Élections législatives en Inde: grandeur et déclin de la plus grande démocratie du monde

élections législatives en inde: grandeur et déclin de la plus grande démocratie du monde

Manifestation devant le Parlement, le 25 avril 2013 à New Delhi, en Inde.

Durement conquise dans le cadre de la lutte contre la colonisation, la démocratie s’est implantée en Inde après son accession à l’indépendance en 1947. Forte d’une pratique de sept décennies quasiment sans interruption et dotée d’institutions solides, la démocratie indienne est mise à rudes épreuves par les nationalistes religieux au pouvoir à New Delhi. Ils rêvent d’une Inde hindoue et « majoritarienne » où la majorité exerce son hégémonie sur le reste de la population. La survie de la démocratie sera sans doute le véritable enjeu des élections générales qui se tiennent cette année.

La campagne électorale pour les élections générales se déroule en Inde dans une atmosphère survoltée de passions, de débats et de contestations. Les élections sont un moment majeur dans la vie politique de ce pays qui se targue d’être « la plus grande démocratie du monde ». Le Premier ministre Narendra Modi qualifie les élections dans son pays de « festival électoral ».
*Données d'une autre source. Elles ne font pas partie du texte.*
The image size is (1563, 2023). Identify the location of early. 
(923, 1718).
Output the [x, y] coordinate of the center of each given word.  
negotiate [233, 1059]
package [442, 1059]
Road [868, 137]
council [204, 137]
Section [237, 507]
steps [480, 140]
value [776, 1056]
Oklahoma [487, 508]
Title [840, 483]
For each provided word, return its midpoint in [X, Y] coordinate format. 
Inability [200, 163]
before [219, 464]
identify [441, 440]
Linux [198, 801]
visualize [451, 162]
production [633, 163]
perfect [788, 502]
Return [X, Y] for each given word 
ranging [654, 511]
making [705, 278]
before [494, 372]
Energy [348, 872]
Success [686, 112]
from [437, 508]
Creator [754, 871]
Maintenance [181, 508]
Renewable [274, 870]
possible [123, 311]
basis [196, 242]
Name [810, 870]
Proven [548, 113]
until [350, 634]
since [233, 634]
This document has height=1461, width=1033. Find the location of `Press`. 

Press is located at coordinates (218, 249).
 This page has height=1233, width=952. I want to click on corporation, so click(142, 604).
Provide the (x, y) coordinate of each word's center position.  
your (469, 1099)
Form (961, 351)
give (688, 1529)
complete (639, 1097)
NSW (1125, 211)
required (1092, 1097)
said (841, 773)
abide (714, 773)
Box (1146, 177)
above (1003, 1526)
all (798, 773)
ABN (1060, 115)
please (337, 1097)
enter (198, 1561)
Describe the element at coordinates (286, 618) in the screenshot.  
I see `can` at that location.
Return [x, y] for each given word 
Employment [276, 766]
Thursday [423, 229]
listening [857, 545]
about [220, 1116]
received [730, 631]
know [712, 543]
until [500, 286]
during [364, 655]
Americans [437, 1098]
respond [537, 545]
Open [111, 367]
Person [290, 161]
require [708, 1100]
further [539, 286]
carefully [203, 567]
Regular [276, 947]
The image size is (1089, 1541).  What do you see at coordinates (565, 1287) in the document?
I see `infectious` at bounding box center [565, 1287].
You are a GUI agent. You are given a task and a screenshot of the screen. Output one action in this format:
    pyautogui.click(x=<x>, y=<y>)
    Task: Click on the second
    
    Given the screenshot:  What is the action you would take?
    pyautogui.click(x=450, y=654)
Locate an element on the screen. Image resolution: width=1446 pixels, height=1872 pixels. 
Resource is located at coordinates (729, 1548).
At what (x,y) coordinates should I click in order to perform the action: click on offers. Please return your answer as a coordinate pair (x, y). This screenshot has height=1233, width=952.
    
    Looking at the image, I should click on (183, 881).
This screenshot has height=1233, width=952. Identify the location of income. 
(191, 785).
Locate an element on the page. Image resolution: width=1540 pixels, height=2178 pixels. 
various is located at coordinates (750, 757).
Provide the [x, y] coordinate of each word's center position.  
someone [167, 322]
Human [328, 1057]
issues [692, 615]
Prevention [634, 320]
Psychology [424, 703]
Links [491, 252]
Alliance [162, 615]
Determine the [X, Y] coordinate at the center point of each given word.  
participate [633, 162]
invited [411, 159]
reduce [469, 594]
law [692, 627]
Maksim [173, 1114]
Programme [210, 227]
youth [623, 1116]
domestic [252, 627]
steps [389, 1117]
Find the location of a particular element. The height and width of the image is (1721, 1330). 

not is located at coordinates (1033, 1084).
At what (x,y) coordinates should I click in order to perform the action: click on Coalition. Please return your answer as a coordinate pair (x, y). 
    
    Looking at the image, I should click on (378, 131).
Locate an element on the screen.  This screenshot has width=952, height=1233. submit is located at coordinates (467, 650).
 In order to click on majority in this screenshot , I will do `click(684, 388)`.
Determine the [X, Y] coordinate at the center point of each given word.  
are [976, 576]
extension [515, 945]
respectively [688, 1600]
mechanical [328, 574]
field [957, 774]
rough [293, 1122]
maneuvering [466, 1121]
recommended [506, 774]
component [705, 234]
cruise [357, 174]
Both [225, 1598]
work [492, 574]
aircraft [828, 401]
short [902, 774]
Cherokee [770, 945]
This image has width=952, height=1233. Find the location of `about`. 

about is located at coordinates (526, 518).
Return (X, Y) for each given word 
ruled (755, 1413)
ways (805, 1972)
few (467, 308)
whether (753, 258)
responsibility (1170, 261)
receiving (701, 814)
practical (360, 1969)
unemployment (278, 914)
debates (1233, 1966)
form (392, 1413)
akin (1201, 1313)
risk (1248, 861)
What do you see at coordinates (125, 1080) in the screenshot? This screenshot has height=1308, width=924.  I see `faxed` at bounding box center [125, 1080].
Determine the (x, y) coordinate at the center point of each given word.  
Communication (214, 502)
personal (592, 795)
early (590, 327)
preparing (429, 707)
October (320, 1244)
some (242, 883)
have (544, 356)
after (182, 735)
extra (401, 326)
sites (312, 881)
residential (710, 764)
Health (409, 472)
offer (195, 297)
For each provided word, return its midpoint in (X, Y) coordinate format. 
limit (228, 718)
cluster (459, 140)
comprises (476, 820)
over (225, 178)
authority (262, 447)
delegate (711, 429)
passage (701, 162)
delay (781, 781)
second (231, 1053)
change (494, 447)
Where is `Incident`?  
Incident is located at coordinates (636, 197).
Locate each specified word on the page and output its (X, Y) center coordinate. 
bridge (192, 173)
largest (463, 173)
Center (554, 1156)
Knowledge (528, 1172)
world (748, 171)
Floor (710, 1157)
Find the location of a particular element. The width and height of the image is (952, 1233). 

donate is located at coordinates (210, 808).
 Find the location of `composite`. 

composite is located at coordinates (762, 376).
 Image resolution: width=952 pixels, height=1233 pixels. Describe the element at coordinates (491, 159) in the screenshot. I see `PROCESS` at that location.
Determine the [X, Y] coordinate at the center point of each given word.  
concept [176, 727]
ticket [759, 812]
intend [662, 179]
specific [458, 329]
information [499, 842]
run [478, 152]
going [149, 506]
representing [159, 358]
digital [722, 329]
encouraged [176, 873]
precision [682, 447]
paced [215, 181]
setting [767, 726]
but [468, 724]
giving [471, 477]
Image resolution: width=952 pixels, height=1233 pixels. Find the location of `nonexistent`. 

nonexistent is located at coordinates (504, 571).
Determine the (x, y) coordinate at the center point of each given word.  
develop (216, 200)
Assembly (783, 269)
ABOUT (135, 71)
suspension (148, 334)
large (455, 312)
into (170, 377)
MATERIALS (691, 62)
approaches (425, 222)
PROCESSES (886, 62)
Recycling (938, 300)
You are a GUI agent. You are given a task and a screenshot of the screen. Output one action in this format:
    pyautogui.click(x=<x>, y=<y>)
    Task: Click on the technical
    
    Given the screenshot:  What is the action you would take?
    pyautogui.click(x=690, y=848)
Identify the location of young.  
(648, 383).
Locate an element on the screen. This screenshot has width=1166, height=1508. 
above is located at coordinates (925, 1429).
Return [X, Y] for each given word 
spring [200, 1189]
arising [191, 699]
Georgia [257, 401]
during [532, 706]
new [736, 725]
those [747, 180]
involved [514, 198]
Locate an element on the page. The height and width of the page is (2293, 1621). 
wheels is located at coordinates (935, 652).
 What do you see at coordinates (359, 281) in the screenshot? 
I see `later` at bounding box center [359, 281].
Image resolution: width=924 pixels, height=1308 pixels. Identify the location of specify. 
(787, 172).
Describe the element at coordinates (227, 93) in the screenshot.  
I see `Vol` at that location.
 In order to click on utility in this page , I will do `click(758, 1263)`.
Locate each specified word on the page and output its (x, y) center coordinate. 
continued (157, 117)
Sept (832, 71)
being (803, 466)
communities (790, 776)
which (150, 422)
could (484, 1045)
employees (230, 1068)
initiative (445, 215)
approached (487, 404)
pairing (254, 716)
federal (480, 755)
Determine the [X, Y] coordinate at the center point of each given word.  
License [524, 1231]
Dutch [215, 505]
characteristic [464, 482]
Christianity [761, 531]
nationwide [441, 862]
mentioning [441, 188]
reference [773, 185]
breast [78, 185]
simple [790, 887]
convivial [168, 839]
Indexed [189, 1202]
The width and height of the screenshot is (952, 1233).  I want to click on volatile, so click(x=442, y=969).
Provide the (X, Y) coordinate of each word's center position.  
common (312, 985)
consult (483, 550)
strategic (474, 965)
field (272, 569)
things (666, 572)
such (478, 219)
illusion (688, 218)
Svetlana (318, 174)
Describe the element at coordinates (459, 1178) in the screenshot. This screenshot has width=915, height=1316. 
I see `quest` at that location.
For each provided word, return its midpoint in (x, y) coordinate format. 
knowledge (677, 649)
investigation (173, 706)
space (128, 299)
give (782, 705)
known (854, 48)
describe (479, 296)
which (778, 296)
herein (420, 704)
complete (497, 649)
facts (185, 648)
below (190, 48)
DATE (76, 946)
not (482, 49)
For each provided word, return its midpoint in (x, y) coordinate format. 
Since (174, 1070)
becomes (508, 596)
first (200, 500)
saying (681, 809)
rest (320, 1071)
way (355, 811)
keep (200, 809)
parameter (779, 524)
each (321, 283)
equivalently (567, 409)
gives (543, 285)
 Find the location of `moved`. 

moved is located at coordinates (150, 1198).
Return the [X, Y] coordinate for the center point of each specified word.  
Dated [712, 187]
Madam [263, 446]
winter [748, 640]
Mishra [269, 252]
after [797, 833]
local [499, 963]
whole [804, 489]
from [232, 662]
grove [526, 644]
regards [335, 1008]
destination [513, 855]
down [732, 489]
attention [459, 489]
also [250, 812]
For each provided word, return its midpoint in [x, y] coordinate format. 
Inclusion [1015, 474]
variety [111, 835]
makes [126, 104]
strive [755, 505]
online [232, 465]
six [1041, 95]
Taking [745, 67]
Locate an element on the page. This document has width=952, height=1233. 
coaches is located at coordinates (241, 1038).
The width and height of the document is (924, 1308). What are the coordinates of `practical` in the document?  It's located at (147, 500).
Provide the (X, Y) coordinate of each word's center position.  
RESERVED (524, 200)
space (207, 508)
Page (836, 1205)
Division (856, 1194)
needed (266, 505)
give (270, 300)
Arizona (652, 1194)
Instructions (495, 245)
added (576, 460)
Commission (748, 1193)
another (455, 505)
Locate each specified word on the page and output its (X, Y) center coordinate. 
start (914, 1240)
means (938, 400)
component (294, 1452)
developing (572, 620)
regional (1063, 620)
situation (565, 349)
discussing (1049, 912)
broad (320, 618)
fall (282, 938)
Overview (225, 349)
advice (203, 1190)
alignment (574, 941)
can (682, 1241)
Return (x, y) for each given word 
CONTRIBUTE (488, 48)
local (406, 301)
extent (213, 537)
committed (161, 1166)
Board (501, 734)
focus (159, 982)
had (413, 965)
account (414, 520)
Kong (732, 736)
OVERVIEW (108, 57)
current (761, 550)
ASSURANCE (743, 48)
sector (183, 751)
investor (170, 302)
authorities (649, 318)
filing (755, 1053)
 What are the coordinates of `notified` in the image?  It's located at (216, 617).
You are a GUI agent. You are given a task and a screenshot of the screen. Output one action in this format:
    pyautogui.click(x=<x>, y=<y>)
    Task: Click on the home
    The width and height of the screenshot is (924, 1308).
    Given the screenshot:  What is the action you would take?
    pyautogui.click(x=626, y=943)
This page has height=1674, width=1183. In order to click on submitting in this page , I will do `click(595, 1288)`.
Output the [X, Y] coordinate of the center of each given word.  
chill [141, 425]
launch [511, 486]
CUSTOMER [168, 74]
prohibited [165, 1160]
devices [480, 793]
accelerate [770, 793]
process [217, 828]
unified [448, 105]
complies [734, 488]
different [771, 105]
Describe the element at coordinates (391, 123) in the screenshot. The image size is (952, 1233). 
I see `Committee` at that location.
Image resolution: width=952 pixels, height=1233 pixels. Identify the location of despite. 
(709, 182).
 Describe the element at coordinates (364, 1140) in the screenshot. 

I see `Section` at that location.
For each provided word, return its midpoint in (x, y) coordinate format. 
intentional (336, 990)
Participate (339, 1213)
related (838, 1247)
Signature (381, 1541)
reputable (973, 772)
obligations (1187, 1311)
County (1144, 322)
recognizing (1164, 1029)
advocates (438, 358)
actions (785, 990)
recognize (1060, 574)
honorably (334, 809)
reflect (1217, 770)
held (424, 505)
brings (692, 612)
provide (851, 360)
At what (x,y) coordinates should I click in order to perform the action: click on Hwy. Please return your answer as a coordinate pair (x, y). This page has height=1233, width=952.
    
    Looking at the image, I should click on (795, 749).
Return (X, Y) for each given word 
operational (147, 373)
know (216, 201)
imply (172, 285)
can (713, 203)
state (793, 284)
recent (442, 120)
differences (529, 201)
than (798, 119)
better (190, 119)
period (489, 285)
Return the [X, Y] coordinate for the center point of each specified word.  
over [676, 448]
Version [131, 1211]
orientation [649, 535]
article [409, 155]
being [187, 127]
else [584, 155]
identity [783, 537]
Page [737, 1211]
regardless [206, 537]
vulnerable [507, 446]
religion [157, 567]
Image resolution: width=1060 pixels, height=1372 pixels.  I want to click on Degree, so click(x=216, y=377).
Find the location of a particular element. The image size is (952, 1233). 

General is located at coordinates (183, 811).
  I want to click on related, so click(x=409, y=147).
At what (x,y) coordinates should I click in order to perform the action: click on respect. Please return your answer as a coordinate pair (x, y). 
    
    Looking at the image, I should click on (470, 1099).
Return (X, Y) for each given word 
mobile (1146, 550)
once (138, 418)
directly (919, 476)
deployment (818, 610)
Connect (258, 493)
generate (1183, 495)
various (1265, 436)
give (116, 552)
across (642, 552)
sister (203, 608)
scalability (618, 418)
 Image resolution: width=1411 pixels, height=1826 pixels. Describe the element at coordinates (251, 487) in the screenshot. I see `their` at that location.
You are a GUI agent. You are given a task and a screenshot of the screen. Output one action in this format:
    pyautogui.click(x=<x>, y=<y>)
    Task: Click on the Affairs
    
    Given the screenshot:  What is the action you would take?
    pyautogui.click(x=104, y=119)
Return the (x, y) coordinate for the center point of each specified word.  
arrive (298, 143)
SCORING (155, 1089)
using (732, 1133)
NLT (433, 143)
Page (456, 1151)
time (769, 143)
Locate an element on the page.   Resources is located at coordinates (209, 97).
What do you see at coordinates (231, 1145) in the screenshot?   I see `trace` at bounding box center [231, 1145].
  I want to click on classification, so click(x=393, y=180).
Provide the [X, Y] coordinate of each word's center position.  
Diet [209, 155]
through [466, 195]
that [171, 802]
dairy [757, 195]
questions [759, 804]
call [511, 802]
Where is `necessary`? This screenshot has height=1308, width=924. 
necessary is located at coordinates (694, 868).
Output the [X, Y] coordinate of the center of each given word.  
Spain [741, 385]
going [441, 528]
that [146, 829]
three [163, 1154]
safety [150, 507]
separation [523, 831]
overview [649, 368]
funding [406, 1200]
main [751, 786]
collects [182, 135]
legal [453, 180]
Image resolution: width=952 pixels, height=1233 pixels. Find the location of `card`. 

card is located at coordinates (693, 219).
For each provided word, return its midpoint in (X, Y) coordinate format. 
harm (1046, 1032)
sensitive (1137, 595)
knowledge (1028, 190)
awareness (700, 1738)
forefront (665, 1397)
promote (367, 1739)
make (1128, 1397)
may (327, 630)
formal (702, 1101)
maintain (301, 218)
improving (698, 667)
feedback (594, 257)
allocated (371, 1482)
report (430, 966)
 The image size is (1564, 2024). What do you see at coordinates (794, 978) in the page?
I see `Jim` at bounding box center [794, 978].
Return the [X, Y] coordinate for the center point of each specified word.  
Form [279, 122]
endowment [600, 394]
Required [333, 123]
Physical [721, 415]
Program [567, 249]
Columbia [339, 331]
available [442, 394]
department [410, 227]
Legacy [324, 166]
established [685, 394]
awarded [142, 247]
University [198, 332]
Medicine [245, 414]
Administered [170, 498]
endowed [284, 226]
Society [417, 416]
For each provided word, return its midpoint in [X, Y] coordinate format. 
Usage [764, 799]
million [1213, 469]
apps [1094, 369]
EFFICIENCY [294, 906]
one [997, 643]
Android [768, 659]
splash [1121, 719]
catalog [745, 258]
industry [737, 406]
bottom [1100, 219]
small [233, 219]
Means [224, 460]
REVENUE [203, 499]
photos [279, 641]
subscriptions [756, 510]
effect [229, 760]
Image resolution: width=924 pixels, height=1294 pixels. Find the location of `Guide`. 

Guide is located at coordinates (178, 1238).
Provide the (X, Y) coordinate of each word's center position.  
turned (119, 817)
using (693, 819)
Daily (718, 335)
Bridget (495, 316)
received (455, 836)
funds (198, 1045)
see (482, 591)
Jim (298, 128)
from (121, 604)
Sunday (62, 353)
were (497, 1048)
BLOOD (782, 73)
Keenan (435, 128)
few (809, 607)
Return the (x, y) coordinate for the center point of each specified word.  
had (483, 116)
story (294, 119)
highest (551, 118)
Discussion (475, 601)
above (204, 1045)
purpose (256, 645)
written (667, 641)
L’échéance 2024 ne déroge pas à la règle, avec près d’un milliard d’électeurs et d’électrices appelés aux urnes pour élire, entre le 19 avril et le 1er juin, la XVIIIe législature de la « Lok Sabha », la Chambre basse du Parlement. L’excitation est réelle, même si, selon les sondages, il n’y a pas beaucoup de surprises à attendre du vote cette année. La victoire du BJP, le parti des nationalistes hindous au pouvoir à New Delhi, serait acquise. En cas de succès, leur leader Narendra Modi serait automatiquement reconduit à la primature pour un troisième mandat successif, un exploit que seul Nehru, le premier de ses seize prédécesseurs depuis l’indépendance, avait réussi.

Aux manettes du pays depuis 2014 et reconduit en 2019, Narendra Modi est un leader populaire et populiste. Il est issu des rangs du puissant mouvement nationaliste hindou, le RSS (Rashtriya Swayamsevak Sangh) dont son parti, le BJP, est le bras politique. Fervent partisan de l’hindutva ou l’hindouïté, matrice idéologique du « majoritarianisme hindou », l’homme ambitionne de transformer l’Inde moderne et laïque en un État hindou (« hindou rashtra ») où les minorités religieuses seront reléguées au rang de citoyens de seconde zone. Selon de nombreux observateurs, le processus d’hindouisation déjà à l’œuvre dans le pays aujourd’hui, doublé de la dérive autoritaire du régime au pouvoir, est en train d’éloigner l’Inde de ses valeurs démocratiques, fondatrices, de laïcité, de liberté et de pluralisme multiculturel.

Les mutations de sa démocratie, qui se sont accélérées depuis le second mandat de Narendra Modi, ont en effet valu à l’Inde d’être dégradée dans les classements internationaux sur la démocratie et d’être qualifiée de « démocratie partiellement libre », voire d’« autocratie électorale ». Le pays de Gandhi et de Nehru est-il en train de devenir une démocratie illibérale ? Assistons-nous avec Narendra Modi à la fin tout court de la démocratie indienne, comme l’affirme le spécialiste de l’Inde, Christophe Jaffrelot ?(1)

Racines profondes

La survie de la démocratie en Inde promet d’être le véritable enjeu des législatives 2024. Or, celle-ci est fortement ancrée dans la culture politique indienne. Gagnée de haute lutte pendant le mouvement de l’indépendance, elle est l’essence même de l’Inde, une essence qui la différencie, aux yeux des Indiens, des pays limitrophes où les coups d’État militaires et la guerre civile ont retardé le développement.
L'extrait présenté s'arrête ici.